The chief exec of HSBC says half the bank's Canary Wharf workforce will work from home by 2014. Slim chance any will be investment bankers.
Home to 8,000 people, HSBC's global HQ houses not only its corporate, investment banking and markets business, but also operational staff for the UK retail bank and for the group as a whole.
A spokesman for the bank tells us it's this operational contingent that's most likely to be working in the spare room in seven years' time: "It's hard to see how traders can work from home."
For the moment, however, nothing is being ruled out. HSBC chief exec Michael Geoghegan has reportedly asked the heads of each business area to establish the viability of homeworking for their staff - corporate, investment banking and markets people included.

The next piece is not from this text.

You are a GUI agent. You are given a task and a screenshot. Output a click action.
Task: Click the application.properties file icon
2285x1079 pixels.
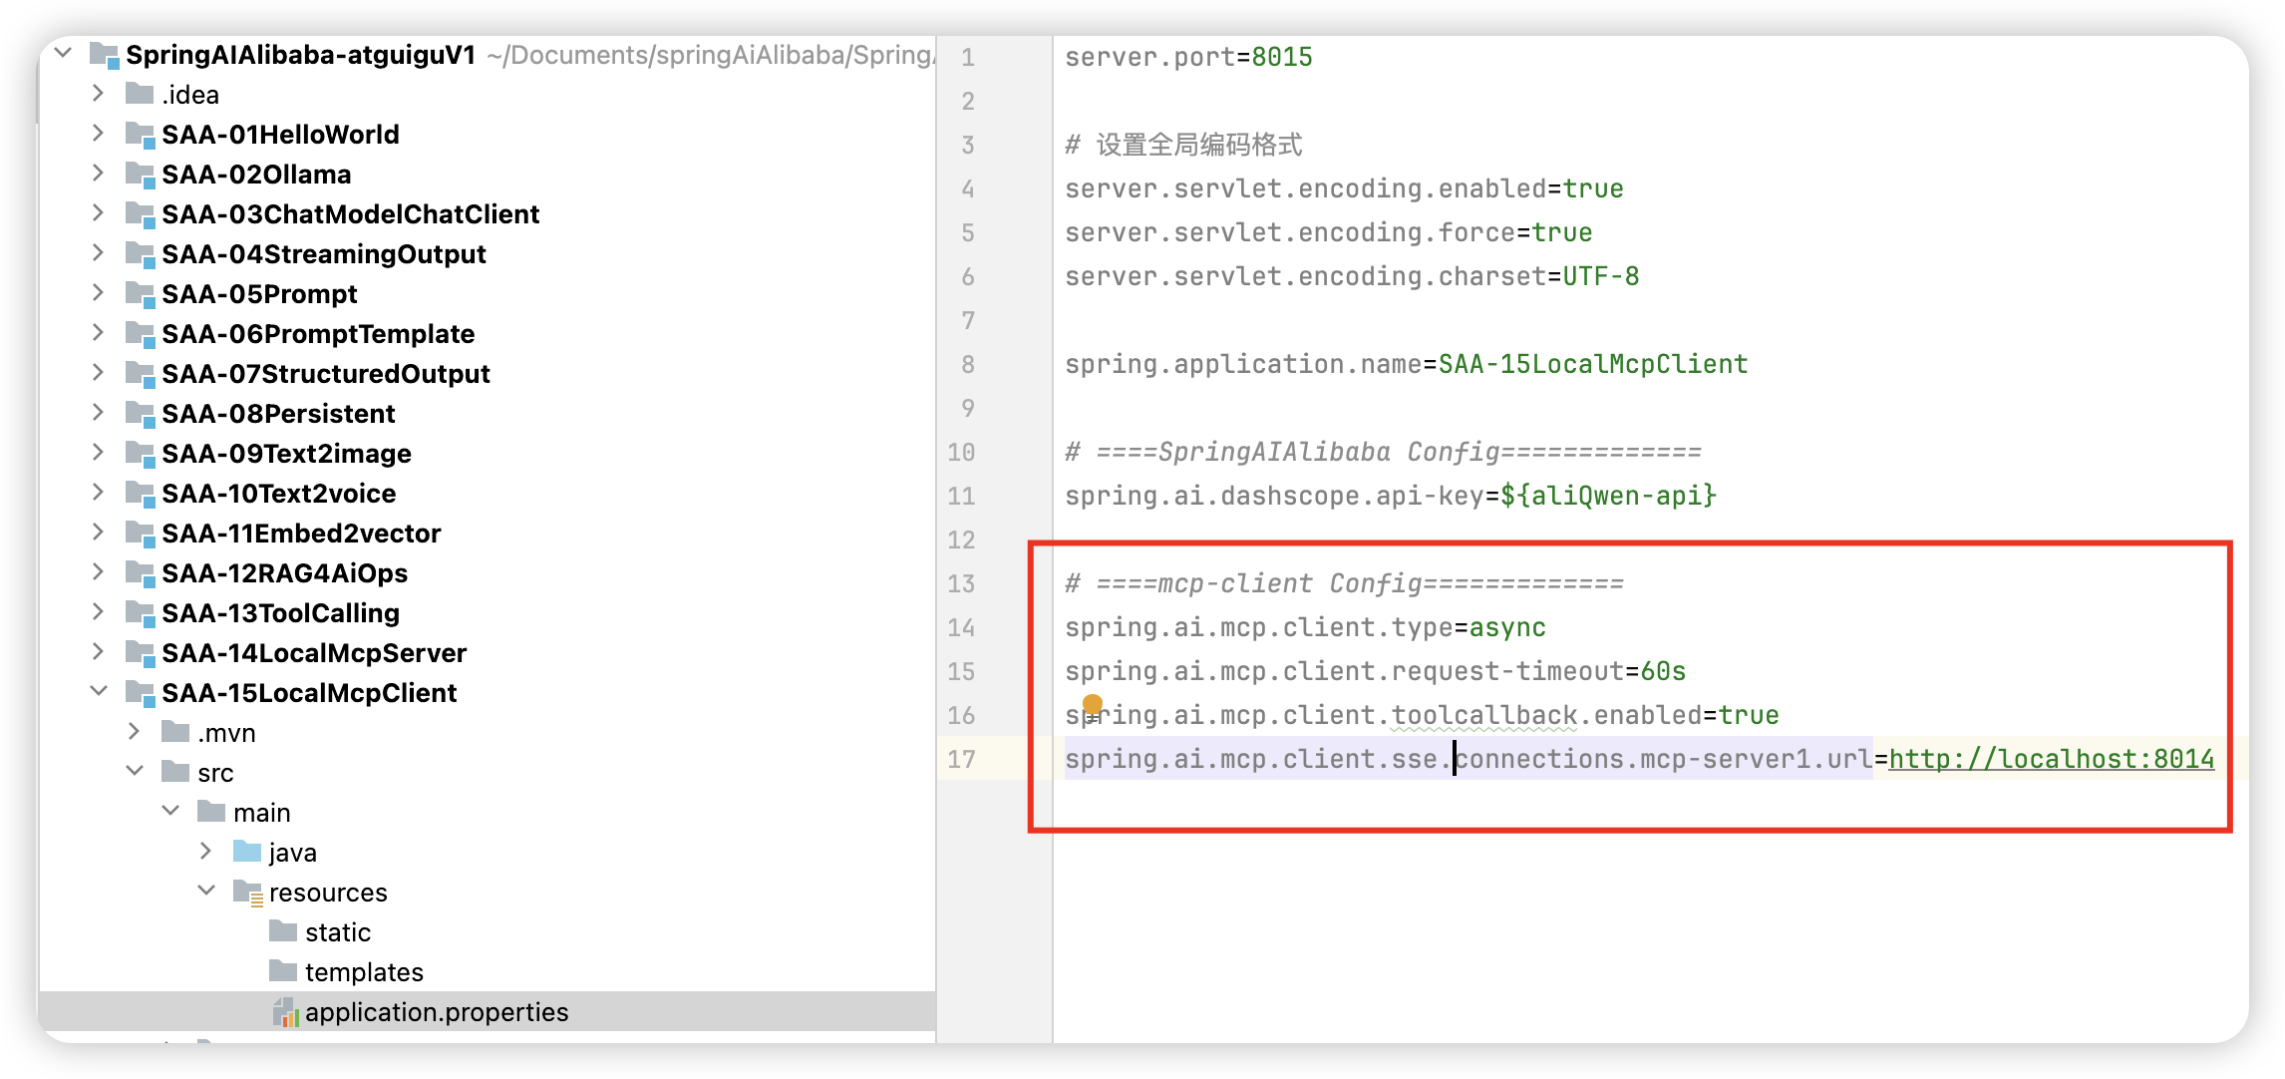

HSBC could take a lead from Canary Wharf neighbour Lehman Brothers, which recently hosted a conference on flexible working and apparently has various traders and other front-office staff working from home - although just how many is unclear.
Ann Marie Salamy, a member of Lehman's diversity and inclusion team, says there can be business advantages to working from home - particularly when your offices are in Canary Wharf. "When people in the investment banking division attend client meetings in the West End, it often saves time for them to work at home afterwards rather than travelling all the way back in."
Stuart Gulliver, head of HSBC's corporate, investment banking and markets division, may want to bear this mind. The downside, however, is that homeworkers find it easier to look for other jobs - not good in the case of HSBC, which is struggling to retain its corporate financiers as it is.